Por Pedro Alexandre Sanches

Nasceu no Rio de Janeiro em 2008 uma instituição chamada Apafunk: Associação dos Profissionais e Amigos do Funk. Não há notícias de que existam por aí hoje em dia associações de profissionais e amigos da bossa nova, do samba, da MPB, do indie rock. Mas existe a Apafunk, elemento inédito de um processo de institucionalização do funk carioca. E entender os porquês desse fenômeno é entender a música brasileira como ela é em 2010.

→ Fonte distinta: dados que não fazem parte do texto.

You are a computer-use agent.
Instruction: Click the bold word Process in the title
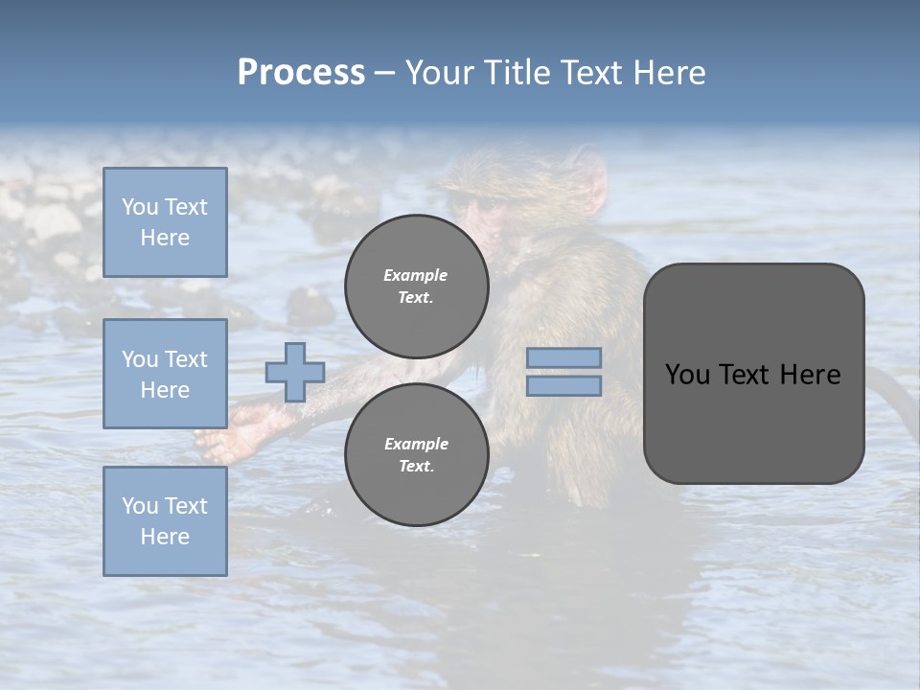click(x=301, y=73)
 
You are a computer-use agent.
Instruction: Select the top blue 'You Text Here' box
click(x=165, y=222)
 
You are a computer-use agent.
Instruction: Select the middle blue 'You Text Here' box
click(x=165, y=374)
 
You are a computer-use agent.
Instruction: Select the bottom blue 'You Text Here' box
click(x=165, y=521)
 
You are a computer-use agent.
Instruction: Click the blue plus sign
click(x=295, y=372)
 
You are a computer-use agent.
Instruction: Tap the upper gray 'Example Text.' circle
click(x=416, y=286)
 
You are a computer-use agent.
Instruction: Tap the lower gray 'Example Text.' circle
click(x=416, y=454)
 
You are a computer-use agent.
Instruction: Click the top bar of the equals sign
click(x=564, y=357)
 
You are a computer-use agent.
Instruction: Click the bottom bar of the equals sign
click(x=564, y=385)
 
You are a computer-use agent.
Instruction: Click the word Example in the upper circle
click(x=416, y=275)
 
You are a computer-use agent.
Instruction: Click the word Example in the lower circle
click(x=416, y=444)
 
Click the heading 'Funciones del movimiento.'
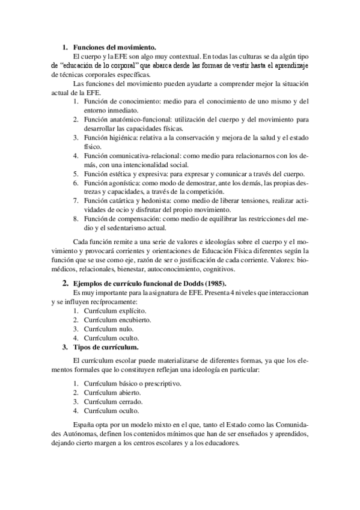[114, 47]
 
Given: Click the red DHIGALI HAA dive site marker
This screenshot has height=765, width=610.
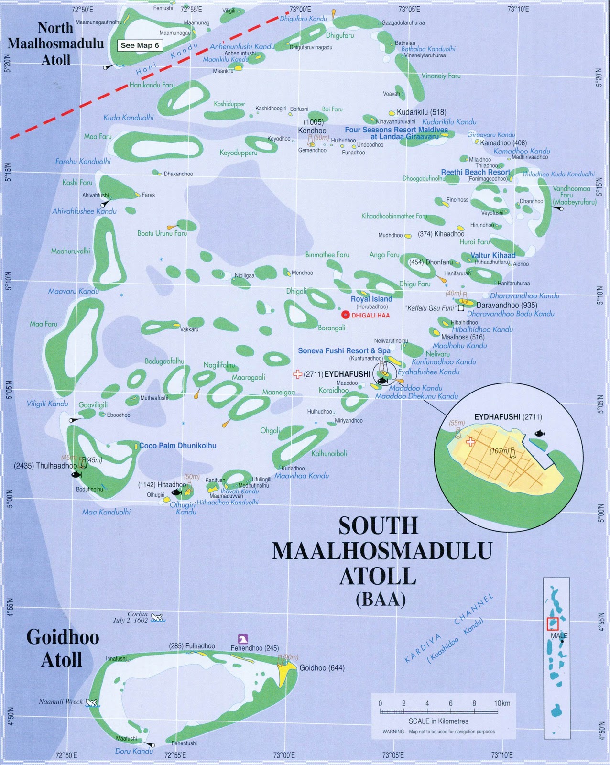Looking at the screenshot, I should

“Esse movimento cultural não é tratado com respeito. Ao contrário, é perseguido e menosprezado”, afirma MC Leonardo, 35 anos, coautor com seu irmão Júnior de funks históricos como Rap das Armas e Endereço dos Bailes, e presidente da Apafunk. “Em baile funk é onde mais se bebe Red Bull, o que mais se vê é tênis Nike, várias marcas de cerveja. Quem diz que a Red Bull, a Nike e as cervejarias querem estar lá? Não querem”. Ele prossegue: “O governo financia Cirque du Soleil, jogo de peteca em Copacabana, financia tudo. Mas nunca o funk. Baile funk eles perseguem, proíbem, cassam alvará. Por quê? Porque o funk é associado ao tráfico, ao crime. Para a sociedade, favelado é igual a funkeiro, que é igual a traficante. O funk está ligado à favela, que está ligada ao preto e ao pobre.”

Foi no contexto adverso da repressão aos bailes que surgiu a Apafunk, num movimento contrário à corrente, no qual se busca afirmar que favela é igual a funk, que é igual à música popular brasileira, que é igual à cultura, que é igual à liberdade de expressão. Ironicamente, o que impulsionou a mobilização funkeira foi uma lei repressiva proposta por um deputado (e ex-delegado da Polícia Civil) mais tarde cassado por acusações de lavagem de dinheiro, formação de quadrilha, corrupção e facilitação de contrabando. Em 2008, Álvaro Lins (PMDB) emplacou na Assembleia Legislativa do Rio (Alerj) a lei estadual 5.265, que disciplinava especificamente bailes funk e raves, obrigando-os a instalar banheiros químicos, detectores de metais, câmeras de filmagem, entre outras exigências.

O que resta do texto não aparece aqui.